§ Exercise brief:
Starting at the top of the entries below, set down every line exactly, please, until you reach the line with "This screenshot has width=469, height=236.", which is included too.

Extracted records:
□ □ □ □
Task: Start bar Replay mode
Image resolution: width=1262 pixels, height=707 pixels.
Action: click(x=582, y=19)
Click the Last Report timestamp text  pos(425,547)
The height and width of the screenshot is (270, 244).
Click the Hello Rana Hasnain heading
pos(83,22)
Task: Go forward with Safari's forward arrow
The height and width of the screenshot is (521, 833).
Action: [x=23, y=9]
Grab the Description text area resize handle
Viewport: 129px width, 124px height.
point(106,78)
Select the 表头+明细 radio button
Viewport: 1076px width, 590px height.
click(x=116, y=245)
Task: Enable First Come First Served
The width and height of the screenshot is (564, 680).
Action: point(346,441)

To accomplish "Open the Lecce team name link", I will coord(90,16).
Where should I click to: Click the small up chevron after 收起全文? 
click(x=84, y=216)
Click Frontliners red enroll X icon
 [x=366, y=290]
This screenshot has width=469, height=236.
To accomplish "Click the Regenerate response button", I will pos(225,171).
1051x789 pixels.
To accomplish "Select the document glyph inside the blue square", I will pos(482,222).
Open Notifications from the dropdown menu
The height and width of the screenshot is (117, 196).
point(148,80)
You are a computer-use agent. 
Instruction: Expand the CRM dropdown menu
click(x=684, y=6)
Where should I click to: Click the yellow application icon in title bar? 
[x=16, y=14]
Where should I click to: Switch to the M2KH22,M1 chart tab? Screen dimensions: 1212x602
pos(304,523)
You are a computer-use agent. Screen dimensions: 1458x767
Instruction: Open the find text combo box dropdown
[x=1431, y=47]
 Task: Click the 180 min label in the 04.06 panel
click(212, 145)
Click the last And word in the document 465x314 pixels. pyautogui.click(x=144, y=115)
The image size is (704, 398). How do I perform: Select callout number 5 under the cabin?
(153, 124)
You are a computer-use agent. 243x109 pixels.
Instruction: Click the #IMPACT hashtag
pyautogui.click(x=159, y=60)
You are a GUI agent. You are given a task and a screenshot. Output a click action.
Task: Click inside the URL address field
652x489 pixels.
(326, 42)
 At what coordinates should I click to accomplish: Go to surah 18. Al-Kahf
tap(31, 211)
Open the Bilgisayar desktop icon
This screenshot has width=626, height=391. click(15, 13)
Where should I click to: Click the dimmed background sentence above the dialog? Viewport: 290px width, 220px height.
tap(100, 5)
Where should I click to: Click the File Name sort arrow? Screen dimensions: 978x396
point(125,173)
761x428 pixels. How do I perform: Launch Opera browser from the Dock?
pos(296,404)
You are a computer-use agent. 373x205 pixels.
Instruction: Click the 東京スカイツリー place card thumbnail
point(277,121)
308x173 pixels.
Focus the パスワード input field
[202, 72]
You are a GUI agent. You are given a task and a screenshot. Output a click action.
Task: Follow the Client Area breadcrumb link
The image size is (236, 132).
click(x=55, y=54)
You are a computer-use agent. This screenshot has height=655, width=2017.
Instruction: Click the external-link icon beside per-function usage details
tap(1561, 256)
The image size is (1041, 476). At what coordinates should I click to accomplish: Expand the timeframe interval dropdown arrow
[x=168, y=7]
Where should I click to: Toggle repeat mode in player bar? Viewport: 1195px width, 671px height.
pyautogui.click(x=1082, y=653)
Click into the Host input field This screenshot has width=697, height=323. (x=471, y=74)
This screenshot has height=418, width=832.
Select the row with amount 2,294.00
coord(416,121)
□ □ □ □
§ Result below:
Task: Start bar Replay mode
Image resolution: width=1262 pixels, height=707 pixels.
Action: click(x=582, y=19)
Click the Last Report timestamp text  pos(425,547)
The height and width of the screenshot is (270, 244).
Click the Hello Rana Hasnain heading
pos(83,22)
Task: Go forward with Safari's forward arrow
The height and width of the screenshot is (521, 833).
Action: [x=23, y=9]
Grab the Description text area resize handle
Viewport: 129px width, 124px height.
point(106,78)
Select the 表头+明细 radio button
Viewport: 1076px width, 590px height.
click(x=116, y=245)
Task: Enable First Come First Served
The width and height of the screenshot is (564, 680).
Action: point(346,441)

To accomplish "Open the Lecce team name link", I will coord(90,16).
Where should I click to: Click the small up chevron after 收起全文? 
click(x=84, y=216)
Click Frontliners red enroll X icon
 [x=366, y=290]
This screenshot has width=469, height=236.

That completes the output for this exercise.